Ela é a epítome da cidade concisa, eternamente disputada. Nela tudo se encerra e por ela tantos lutam desde a sua génese. Palco de destruições várias, sempre se regenerou e reconstruiu. Hoje continua cidade polémica e contestada mas acima de tudo, sempre emotiva, recebe milhares de visitantes todos os dias. Pelas ruelas da Cidade Antiga escutam-se todas as línguas do mundo. Não é de estranhar encontrarem-se grupos de portugueses de terço na mão a percorrerem devotamente a Via Dolorosa, o caminho que, alegadamente, assinala os últimos passos de Jesus. Mas não só de devotos cristãos vive a Cidade Antiga. Ela está dividida em quatro bairros, o cristão, arménio, muçulmano e judeu, com visíveis e notáveis diferenças entre todos eles. O que a geografia uniu, o homem e os seus deuses esforçadamente teimam sempre em dividir. Uma das paragens mais do que obrigatórias é a visita ao Monte do Templo, com a sua icónica Mesquita Al-Aqsa e o incontornável Muro das Lamentações.

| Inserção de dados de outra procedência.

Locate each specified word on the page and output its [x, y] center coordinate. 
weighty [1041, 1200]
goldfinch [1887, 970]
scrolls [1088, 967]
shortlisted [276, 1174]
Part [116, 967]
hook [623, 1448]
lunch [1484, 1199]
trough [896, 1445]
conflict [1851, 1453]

Cada um carrega em si uma particular ideia de Jerusalém e existem tantas quantos aqueles que a visitam. Amos Oz, em "Uma História de Amor e Trevas", descreve a cidade como "Uma velha ninfomaníaca que esmaga amante após amante, e a seguir os afasta com um bocejo entediado, uma viúva negra que devora os machos no próprio ato de acasalamento." Crentes ou não, Jerusalém nunca ficará indiferente a ninguém. O seu património é único, irrepetível.

Nunca será pacífica a decisão de visitar Israel. Os recentes confrontos na fronteira com Gaza mostram como a paz ainda é uma miragem, a instabilidade política e os excessos da intervenção militar uma constante, com violações recorrentes do princípio da proporcionalidade exercida pelas Israel Defense Forces (IDF). Contudo, contrariando uma ideia recorrente, a tensão e os confrontos não estão disseminados por todo o território. É possível uma viagem de meses pelo país, e ele é pequeno, a sua área é menor que a do Alentejo, sem nos apercebermos de clima de conflito. Além de que as pessoas, na sua maioria, não representam o estado que as governa, a convivência diária acontece e tanto melhor será quando o outro não for encarado como inimigo mas sim um vizinho, um irmão na história e em geografia. O inquestionável apelo do diálogo surge mesmo entre aqueles que não o conseguem conceber. Exemplos de tolerância e cooperação entre comunidades são ecos de uma semente que tende a desabrochar e a multiplicar-se. A vida, com toda a sua inefável abnegação, de ambos os lados do muro, continua.